An acute oral toxicity study performed with brombenzene is available (Dashiell et al., 1984). In this study, groups of 10 Crl-CD male rats were administered single doses of the test substance via oral gavage. Based on the outcome of a dose-range finding study to roughly estimate lethal doses, fasted males received doses of 2000, 2800 and 3500 mg bromobenzene/kg bw. In addition, ten non-fasted males received doses of 3000, 3500 and 4000 mg/kg bw. The animals were observed for 14 - 16 days after substance administration. Mortality, clinical signs and effects on body weights were noted in all groups. In fasted animals, 3/10, 6/10 and 10/10 animals died within 4 days after substance application at 2000, 2800 and 3500 mg/kg bw, respectively. In non-fasted animals, 1/10, 4/10 and 8/10 animals died within 4 days after test substance administration at 3000 , 3500 and 4000 mg/kg bw, respectively. The acute oral LD50 value was considered to be 2383 mg/kg for fasted and 3591 mg/kg for non-fasted animals (LD50 value of non-fasted animals is not taking into account for hazard evaluation). In conclusion, the derived LD50 value for fasted animals exceeds the currently applied limit dose of 2000 mg/kg bw. Thus, based on the conducted study, bromobenzene does not meet the classification criteria defined for acute oral toxicity according to Regulation (EC) No 1272/2008.

 

Acute dermal toxicity

No data on acute dermal toxicity are available for bromobenzene, which is in line with the standard information requirements defined in Annex VII of Regulation (EC) No 2006/1907.

 

Acute inhalation toxicity

The Inhalation Hazard Test was performed to determine the hazard of volatile substances including chlorobenzene. 3 male and 3 female animals were exposed to 66 mg/L (nominal concentration) in a glass system with tubes (Klimisch, 1988). For the generation of a vapor saturated inhalation atmosphere, a glass flask generator was used. The LT0 (time T after which no animals died within 14 days of post-exposure observation period) and the LT50 (time of exposure after which 50% of the animals died within 14 days of the post-exposure observation period) were calculated.
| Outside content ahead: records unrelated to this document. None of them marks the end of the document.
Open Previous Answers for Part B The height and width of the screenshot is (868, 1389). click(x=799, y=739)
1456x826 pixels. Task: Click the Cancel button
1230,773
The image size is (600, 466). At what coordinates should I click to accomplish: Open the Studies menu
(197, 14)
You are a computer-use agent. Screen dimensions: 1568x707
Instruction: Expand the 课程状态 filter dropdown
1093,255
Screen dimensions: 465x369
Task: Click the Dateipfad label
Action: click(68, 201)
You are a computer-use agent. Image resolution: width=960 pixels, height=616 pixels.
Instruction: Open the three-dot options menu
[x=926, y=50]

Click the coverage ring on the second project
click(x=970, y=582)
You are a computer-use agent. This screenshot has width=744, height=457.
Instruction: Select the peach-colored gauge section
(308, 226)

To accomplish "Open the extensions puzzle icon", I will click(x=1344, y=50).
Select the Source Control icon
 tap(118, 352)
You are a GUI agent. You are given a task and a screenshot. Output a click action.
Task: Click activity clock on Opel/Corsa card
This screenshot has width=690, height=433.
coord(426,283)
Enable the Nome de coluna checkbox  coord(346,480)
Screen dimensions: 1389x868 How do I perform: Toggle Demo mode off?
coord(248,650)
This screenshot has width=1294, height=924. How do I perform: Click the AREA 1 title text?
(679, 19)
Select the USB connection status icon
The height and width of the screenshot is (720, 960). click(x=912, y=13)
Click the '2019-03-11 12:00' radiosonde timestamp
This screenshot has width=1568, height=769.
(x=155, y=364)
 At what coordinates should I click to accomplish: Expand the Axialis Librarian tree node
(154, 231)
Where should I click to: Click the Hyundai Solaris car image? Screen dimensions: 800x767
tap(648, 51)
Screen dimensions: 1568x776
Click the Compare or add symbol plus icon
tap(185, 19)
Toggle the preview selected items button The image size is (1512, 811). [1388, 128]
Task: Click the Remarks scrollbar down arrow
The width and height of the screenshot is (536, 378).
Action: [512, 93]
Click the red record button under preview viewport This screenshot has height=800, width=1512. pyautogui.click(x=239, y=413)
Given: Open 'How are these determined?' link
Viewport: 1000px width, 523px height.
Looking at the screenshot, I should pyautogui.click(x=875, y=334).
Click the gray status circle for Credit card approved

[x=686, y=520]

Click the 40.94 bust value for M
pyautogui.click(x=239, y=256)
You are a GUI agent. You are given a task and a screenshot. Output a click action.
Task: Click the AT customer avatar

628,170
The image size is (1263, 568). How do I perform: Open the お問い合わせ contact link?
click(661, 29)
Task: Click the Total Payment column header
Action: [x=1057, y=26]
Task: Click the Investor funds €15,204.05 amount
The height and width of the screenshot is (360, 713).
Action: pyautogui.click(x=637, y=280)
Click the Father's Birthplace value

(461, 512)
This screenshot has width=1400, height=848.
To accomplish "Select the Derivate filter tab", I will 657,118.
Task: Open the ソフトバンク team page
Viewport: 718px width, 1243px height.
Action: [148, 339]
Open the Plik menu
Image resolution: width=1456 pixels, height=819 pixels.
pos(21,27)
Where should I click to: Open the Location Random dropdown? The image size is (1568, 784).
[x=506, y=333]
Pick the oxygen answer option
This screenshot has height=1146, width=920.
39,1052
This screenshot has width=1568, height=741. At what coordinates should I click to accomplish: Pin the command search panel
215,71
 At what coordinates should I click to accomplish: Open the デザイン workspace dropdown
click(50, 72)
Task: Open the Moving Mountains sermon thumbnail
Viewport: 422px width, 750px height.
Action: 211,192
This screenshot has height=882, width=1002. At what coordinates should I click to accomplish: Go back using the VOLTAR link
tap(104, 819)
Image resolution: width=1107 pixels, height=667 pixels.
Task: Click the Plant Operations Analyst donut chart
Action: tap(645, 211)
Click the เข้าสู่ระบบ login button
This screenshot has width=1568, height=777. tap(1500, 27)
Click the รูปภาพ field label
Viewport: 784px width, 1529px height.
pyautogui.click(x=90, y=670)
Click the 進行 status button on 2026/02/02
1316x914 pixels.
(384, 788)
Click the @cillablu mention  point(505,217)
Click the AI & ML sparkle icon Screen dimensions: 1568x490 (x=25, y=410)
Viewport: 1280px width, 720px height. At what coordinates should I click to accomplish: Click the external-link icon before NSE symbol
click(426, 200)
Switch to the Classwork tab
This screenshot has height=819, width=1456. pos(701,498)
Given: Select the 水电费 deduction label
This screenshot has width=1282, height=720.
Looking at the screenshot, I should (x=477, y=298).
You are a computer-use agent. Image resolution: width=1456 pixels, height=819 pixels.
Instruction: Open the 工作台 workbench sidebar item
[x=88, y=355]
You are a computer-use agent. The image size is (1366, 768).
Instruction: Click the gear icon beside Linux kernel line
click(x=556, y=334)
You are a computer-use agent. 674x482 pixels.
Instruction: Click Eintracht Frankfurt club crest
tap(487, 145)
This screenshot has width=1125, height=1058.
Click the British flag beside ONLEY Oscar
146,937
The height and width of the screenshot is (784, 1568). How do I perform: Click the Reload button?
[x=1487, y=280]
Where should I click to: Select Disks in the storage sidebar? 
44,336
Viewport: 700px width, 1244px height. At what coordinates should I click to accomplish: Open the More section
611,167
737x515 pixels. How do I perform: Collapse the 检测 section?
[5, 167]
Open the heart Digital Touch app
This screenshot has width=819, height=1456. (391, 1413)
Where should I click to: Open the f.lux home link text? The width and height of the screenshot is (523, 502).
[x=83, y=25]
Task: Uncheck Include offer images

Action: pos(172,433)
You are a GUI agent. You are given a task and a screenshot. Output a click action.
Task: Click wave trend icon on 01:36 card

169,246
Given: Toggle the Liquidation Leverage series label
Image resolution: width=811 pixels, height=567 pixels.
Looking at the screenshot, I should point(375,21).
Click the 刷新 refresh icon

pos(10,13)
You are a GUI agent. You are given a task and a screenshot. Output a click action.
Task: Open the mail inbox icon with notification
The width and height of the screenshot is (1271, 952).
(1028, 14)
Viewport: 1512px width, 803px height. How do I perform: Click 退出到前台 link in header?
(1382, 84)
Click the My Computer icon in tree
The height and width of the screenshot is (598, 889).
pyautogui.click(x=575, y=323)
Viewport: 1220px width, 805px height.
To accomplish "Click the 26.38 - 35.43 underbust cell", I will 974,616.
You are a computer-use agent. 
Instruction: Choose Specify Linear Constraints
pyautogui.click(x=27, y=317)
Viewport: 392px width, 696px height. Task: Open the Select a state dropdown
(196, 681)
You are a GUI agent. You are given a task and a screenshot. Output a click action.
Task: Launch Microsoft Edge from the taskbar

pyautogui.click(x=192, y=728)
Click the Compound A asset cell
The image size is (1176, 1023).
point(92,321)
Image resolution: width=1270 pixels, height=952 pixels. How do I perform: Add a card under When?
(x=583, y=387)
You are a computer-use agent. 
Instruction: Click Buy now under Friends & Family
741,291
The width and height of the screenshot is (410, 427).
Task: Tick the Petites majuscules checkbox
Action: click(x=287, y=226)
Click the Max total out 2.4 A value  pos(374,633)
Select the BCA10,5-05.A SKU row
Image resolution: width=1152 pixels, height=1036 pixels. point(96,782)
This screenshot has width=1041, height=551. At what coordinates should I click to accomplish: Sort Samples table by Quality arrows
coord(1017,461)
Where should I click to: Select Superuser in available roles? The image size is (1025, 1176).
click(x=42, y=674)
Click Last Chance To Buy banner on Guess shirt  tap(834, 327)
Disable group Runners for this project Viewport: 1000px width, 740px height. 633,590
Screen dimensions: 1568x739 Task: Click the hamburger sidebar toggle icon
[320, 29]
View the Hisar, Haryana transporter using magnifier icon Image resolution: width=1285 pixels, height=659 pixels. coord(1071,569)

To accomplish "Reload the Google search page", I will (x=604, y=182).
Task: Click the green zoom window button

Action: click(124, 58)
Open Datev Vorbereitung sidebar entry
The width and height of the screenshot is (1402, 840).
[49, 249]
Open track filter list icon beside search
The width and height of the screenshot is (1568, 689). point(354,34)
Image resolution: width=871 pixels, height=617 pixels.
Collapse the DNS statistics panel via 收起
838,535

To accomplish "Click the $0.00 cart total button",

Based on the results of the conducted study, a LT0 of 0.17 h and a LT50 of 1.8 h was derived. Considering Haber’s Law (C.t = k) according to Regulation (EC) 1272/2008 and Guidance on information requirements and chemical safety assessment Chapter R.7a: Endpoint specific guidance (ECHA, 2008), a time-extrapolated LC50 value of 29.7 mg/L is achieved (66 [mg/L] x 1.8 h = c [mg/L] x 4h). In conclusion, based on the available data, the extrapolated LC50 value exceeds the defined cut off value of 20 mg/L. However, according to the harmonised classification, chlorobenzene is considered to meet the classification criteria for Acute toxicity, Cat. 4, H332 according to Regulation (EC) No 1272/2008.

Justification for classification or non-classification

Based on the available data on acute oral toxicity, bromobenzene does not meet the classification criteria according to Regulation (EC) 1272/2008. No data on the dermal route are available.

The analogue substance chlorobenzene (CAS 108-90-7) is classified as Acute Tox. 4, H332 according to Annex VI of Regulation (EC) No 1272/2008. Although the available data on acute toxicity following inhalation do not meet the classification criteria according to Regulation (EC) No 1272/2008, the registrant follows the harmonised classification of the source substance chlorobenzene and applies the classification for the target susbtance bromobenzene based on read across and self classification. Thus, based on the analogue approach, bromobenzene is considered to meet the classification criteria according to Regulation (EC) 1272/2008.